Transcribe word for word the passage of the spam-account ticket below, starting at "comment:4 Changed 2" and ending at "doesn't fix it.".

> DOCUMENT:
____

Ticket #761 (new defect)

Opened 2 years ago

Last modified 2 years ago

Spam account cull

Reported by: ed Owned by: sam
Priority: major Milestone: Maintenance
Component: Drupal modules & settings Keywords:
Cc: annesley, paul, chris Estimated Number of Hours: 0.0
Add Hours to Ticket: 0 Billable?: yes
Total Hours: 1.75

Description

There are bucketloads of spam accounts swamping us. Spam commeting is swarming again. I just did several pages of deleting spam accounts. No doubt I nailed some humans too (sorry Sam if this comes back to you); but the overwhelming majority of new accounts are spam.

It's crap and we need to have another spam sweep - especially if we're staying in D6 for a while.

See work done in Feb 2013: #461
See wiki page done in Feb 2013: https://wiki.transitionnetwork.org/Spam_accounts

SAM I'm going to suggest you start looking at it, and get your head around it, and the various modules and processes we've got running, then ask you to act/escalate accordingly.

Change History

comment:1 Changed 2 years ago by annesley

@Sam: let me know if you need more eyes on this.

comment:2 Changed 2 years ago by sam

I ran this report: https://www.transitionnetwork.org/admin/reports/spam/same-names and deleted all users with the same first/last name.

I see that the registration form isn't currently protected by Mollom:

https://www.transitionnetwork.org/admin/settings/mollom/add

This might be an easy win, unless you have tried before and run into problems?

Shall I try it?

Thanks

Sam

Last edited 2 years ago by sam (previous) (diff)

comment:3 Changed 2 years ago by paul

  • Add Hours to Ticket changed from 0.0 to 0.25
  • Total Hours changed from 0.0 to 0.25

comment:4 Changed 2 years ago by sam

Hi Paul

Just spotted that Mollom would set up a honeypot too if we enabled it on that registration form

https://mollom.com/features
"Hidden honeypots - In our Drupal Mollom module, we've added a basic honeypot to all forms protected by Mollom, through the use of a hidden field, a common way to trick spam bots into revealing themselves. This significantly reduces the number of spam bots attempting to game your web forms."

I think we should give Mollom a try in the first instance, then look for additional solutions if it doesn't fix it.

Any objections to enabling it for the registration form?

On Wordpress sites I have found this helps a lot: http://blog.fili.nl/the-anti-captcha-challenge/ the user does need to have javascript and cookies enabled.

____

> DATASET EXTRACT:

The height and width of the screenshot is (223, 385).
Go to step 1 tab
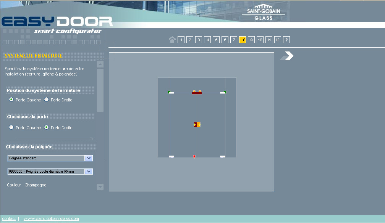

____

> PROBLEM SOLUTION:
comment:4 Changed 2 years ago by sam

Hi Paul

Just spotted that Mollom would set up a honeypot too if we enabled it on that registration form

https://mollom.com/features
"Hidden honeypots - In our Drupal Mollom module, we've added a basic honeypot to all forms protected by Mollom, through the use of a hidden field, a common way to trick spam bots into revealing themselves. This significantly reduces the number of spam bots attempting to game your web forms."

I think we should give Mollom a try in the first instance, then look for additional solutions if it doesn't fix it.